Entries shown: Begin

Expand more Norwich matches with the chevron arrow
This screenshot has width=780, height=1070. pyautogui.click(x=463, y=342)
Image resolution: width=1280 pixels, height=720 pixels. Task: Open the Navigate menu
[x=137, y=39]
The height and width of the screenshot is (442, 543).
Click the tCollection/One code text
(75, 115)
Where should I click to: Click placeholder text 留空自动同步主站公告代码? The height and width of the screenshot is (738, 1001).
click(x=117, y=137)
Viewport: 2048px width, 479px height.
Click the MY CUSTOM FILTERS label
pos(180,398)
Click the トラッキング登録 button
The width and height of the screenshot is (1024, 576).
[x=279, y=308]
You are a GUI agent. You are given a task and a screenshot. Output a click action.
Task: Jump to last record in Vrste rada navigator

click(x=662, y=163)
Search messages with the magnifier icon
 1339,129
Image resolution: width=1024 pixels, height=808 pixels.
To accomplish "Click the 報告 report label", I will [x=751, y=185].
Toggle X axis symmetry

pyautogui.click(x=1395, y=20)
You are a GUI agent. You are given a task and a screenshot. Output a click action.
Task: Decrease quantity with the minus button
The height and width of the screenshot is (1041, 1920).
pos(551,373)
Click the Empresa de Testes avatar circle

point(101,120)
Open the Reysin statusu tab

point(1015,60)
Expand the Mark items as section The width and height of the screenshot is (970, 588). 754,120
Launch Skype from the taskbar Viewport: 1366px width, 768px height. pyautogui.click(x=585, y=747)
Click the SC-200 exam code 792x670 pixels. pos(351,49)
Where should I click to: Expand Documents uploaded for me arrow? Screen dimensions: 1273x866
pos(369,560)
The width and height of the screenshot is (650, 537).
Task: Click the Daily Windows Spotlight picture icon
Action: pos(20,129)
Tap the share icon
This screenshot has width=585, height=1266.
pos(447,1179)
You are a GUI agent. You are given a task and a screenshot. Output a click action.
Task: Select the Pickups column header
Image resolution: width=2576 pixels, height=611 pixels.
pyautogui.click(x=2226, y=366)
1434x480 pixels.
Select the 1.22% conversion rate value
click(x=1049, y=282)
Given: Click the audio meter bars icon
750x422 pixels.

Entries shown: End

> **Work to be completed**
Take from the entries every line that has the string "Viewport".

> **Solution to this exercise**
Viewport: 2048px width, 479px height.
Launch Skype from the taskbar Viewport: 1366px width, 768px height. pyautogui.click(x=585, y=747)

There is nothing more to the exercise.